Union erneut Sprachrohr der Energiekonzerne
Zu den von der Union geforderten Korrekturen am geplanten Atomausstieg erklärt der Bundesgeschäftsführer Dietmar Bartsch:
Die Union macht sich immer wieder zum Sprachrohr der Energiekonzerne. Es ist unerträglich, dass die Union Strompreiserhöhungen und Klimaschutz missbraucht, um den vereinbarten Atomausstieg aufzuweichen.
Es muss in erster Linie um soziale Energiepreise gehen und nicht um die Profite der Atomkraftwerksbetreiber. Schon heute können diese heftige Extra-Profite einstreichen, denn ein Großteil der Anlagen ist abgeschrieben.
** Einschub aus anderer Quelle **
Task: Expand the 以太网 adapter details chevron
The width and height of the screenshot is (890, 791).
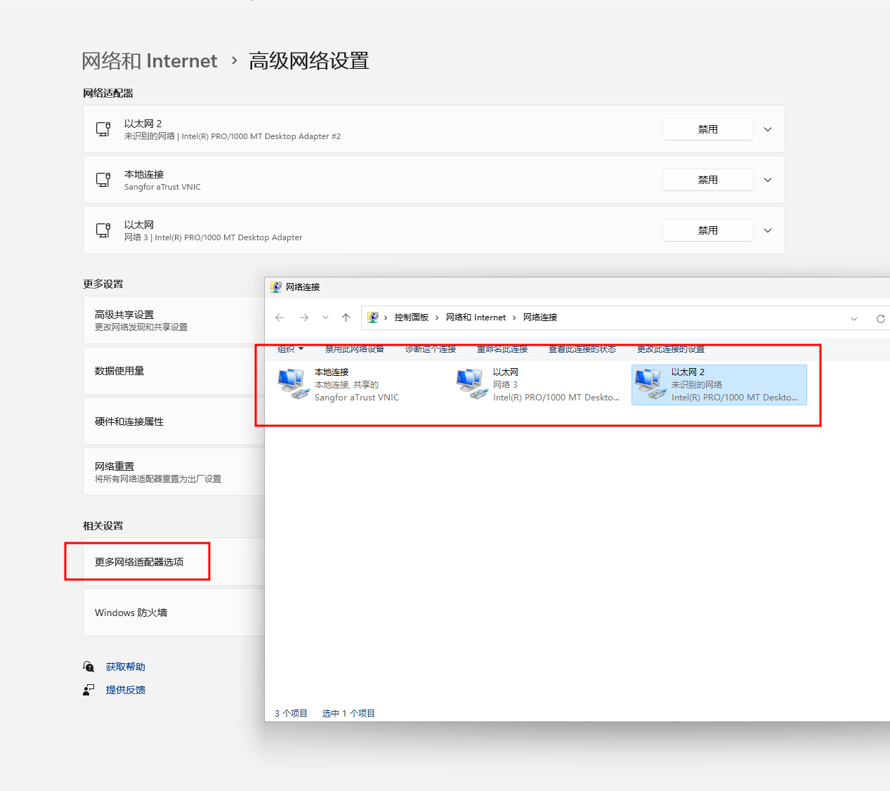Action: (x=768, y=230)
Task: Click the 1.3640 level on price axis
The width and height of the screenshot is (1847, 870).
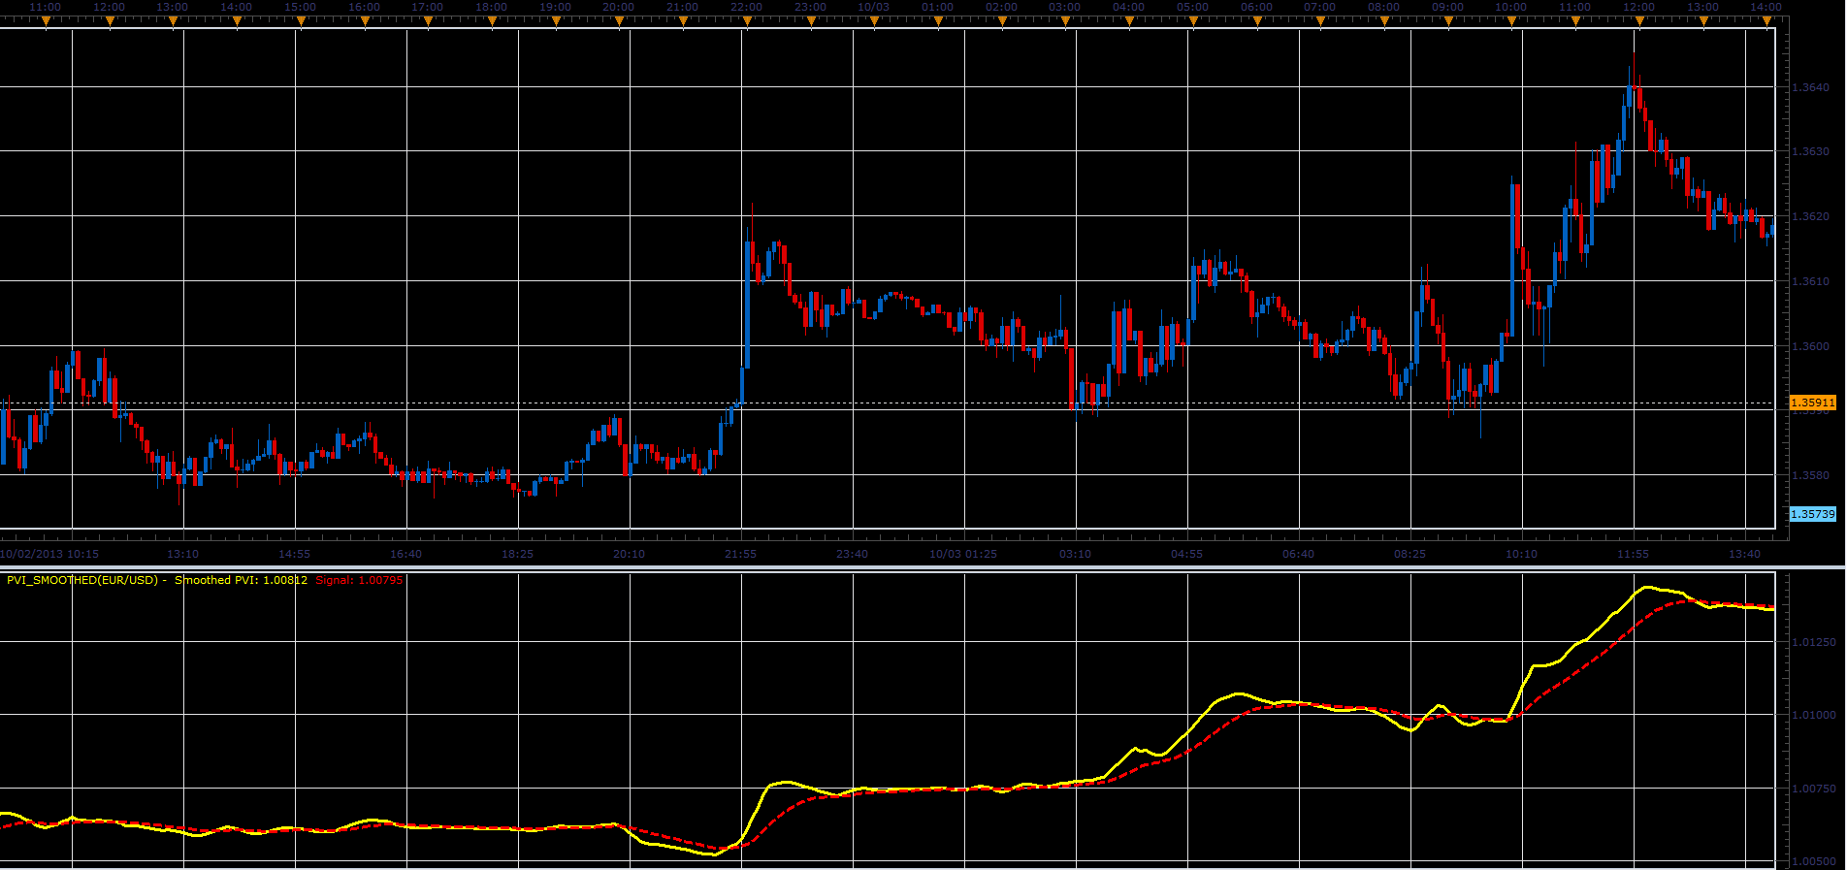Action: point(1810,87)
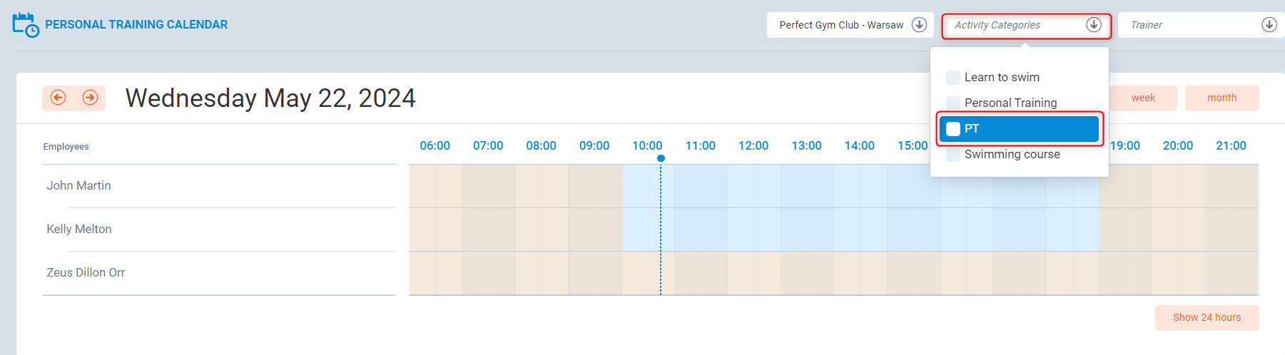Switch to week view

pyautogui.click(x=1143, y=98)
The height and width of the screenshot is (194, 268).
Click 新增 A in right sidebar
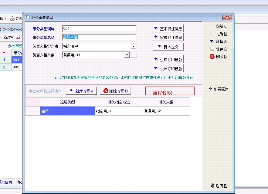click(212, 41)
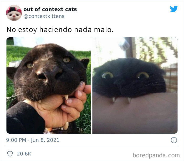Screen dimensions: 184x161
Task: Open the out of context cats avatar
Action: (x=14, y=13)
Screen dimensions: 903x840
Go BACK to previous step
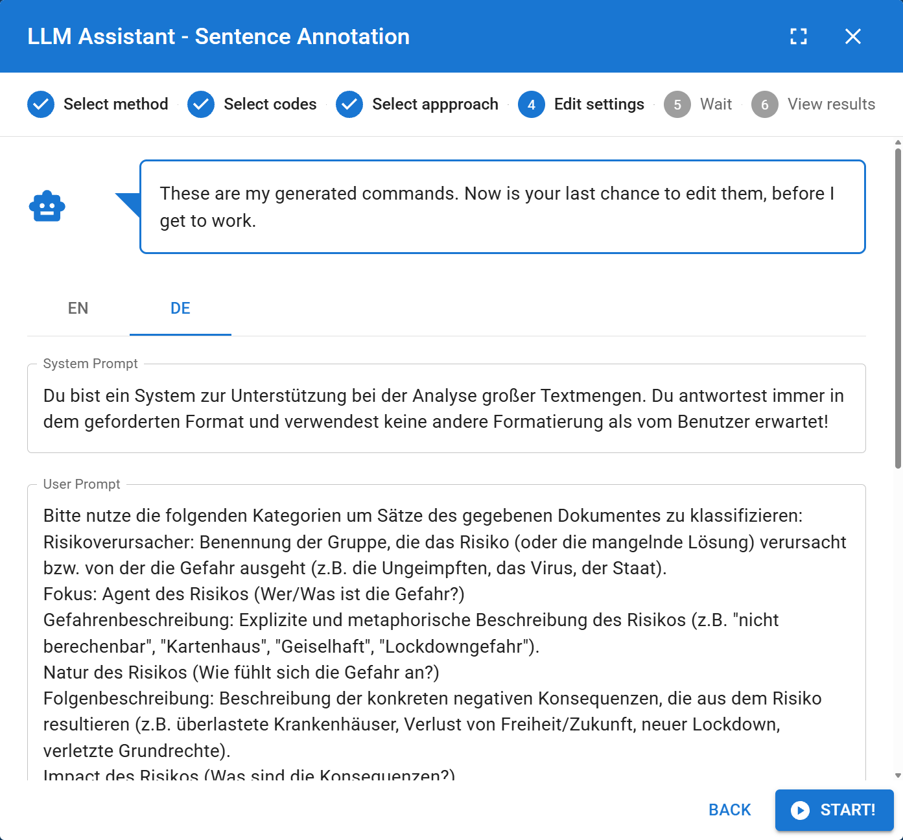click(x=730, y=810)
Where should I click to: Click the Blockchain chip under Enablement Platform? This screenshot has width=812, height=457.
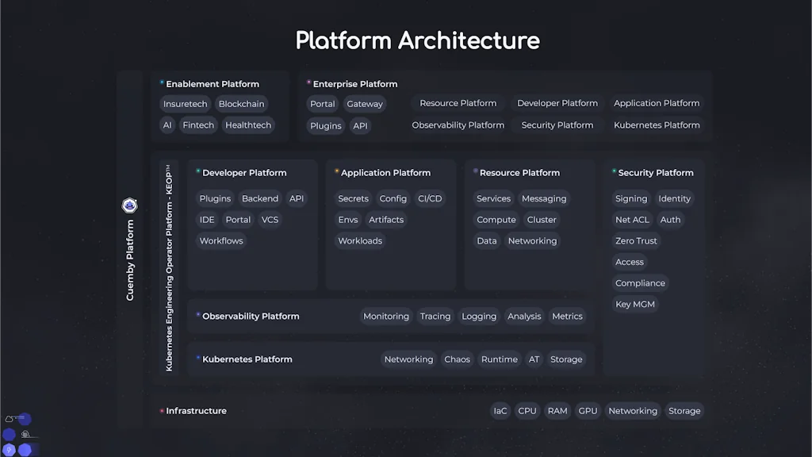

Mit einer Verlängerung der Laufzeit würden letztendlich die vier großen Energiekonzerne noch einmal übervorteilt werden.
DIE LINKE hält am beschlossenen Atomausstieg fest. Dieser muss konsequent umgesetzt und konstruktiv begleitet werden. Immer neue Zugeständnisse an die Energiekonzerne nützen weder dem Klima noch den Stromkunden. Eine sichere Energieversorgung aller Menschen zu sozialverträglichen Preisen ist auch ohne Atomstrom möglich. Zukunftsfähig wird Deutschland auf dem Gebiet der Energiewirtschaft nur, wenn auf einen ausgewogenen Energiemix unter Nutzung erneuerbarer Energien gesetzt wird. Hier besteht erheblicher Nachholbedarf.